# 記録:
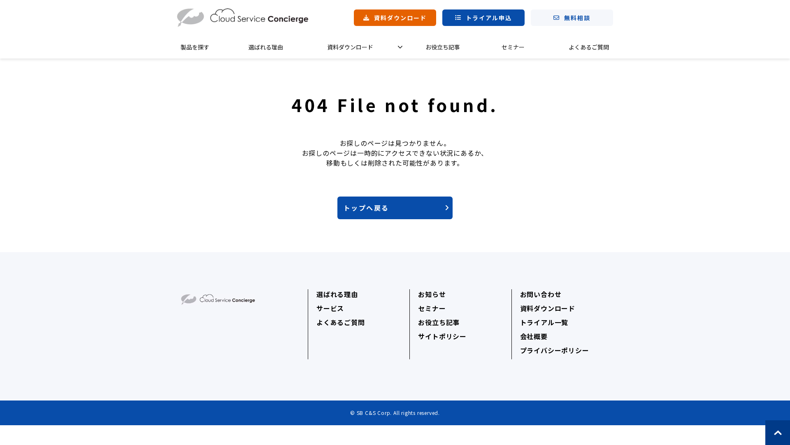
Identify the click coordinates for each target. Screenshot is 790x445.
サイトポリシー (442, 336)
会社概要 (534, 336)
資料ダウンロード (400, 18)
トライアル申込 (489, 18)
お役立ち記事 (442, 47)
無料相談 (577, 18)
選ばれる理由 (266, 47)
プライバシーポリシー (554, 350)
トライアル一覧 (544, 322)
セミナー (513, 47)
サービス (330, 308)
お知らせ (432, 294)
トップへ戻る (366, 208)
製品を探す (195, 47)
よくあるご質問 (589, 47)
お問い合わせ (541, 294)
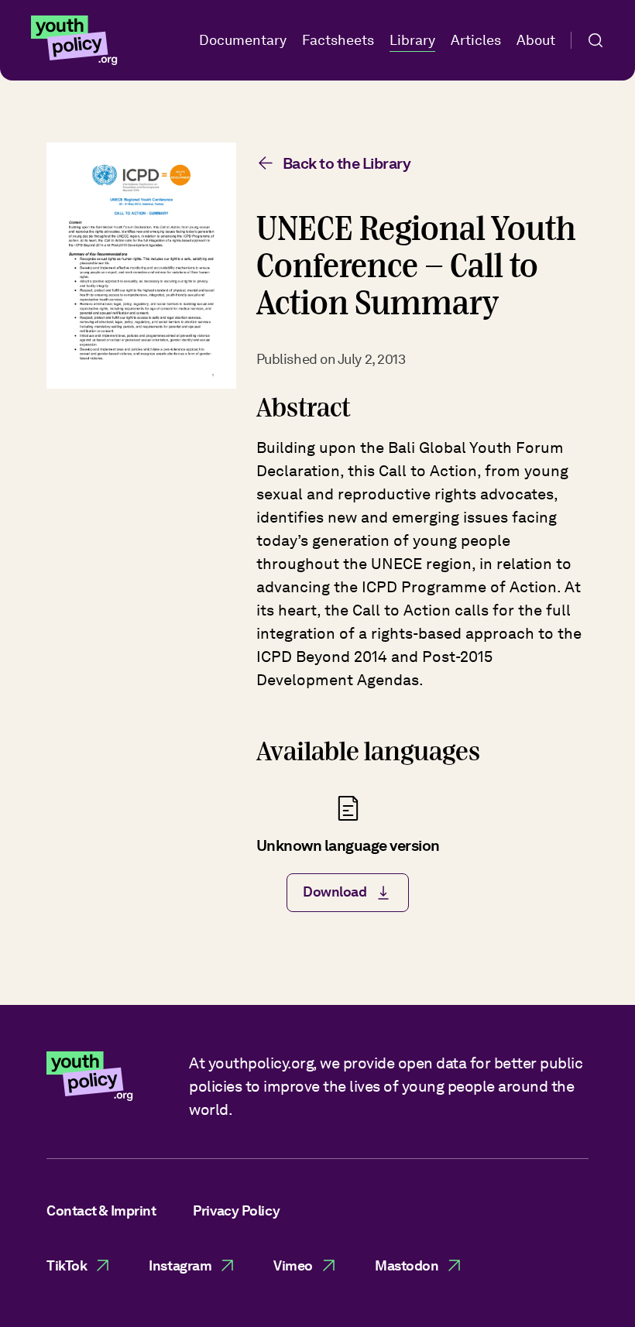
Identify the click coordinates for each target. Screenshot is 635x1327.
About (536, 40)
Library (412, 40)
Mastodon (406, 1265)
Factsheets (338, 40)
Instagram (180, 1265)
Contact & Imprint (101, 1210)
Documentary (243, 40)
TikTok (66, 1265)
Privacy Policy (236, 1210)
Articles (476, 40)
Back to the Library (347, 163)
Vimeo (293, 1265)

# 指示と要件:
"Screenshot is 635x1327." を含む行に始まり記録の最後で終わる各行を、指示文も含めてそのまま書き直してください。その際、答えにある座標の数値をすべて2.15倍し、四捨五入して整数にしてください。

# 記述解答:
Identify the click coordinates for each target. Screenshot is 635x1327.
About (1152, 86)
Library (886, 86)
Mastodon (873, 2720)
Factsheets (727, 86)
Instagram (387, 2720)
Contact & Imprint (217, 2602)
Documentary (522, 86)
TikTok (142, 2720)
Privacy Policy (507, 2602)
Articles (1023, 86)
Back to the Library (746, 350)
Vimeo (630, 2720)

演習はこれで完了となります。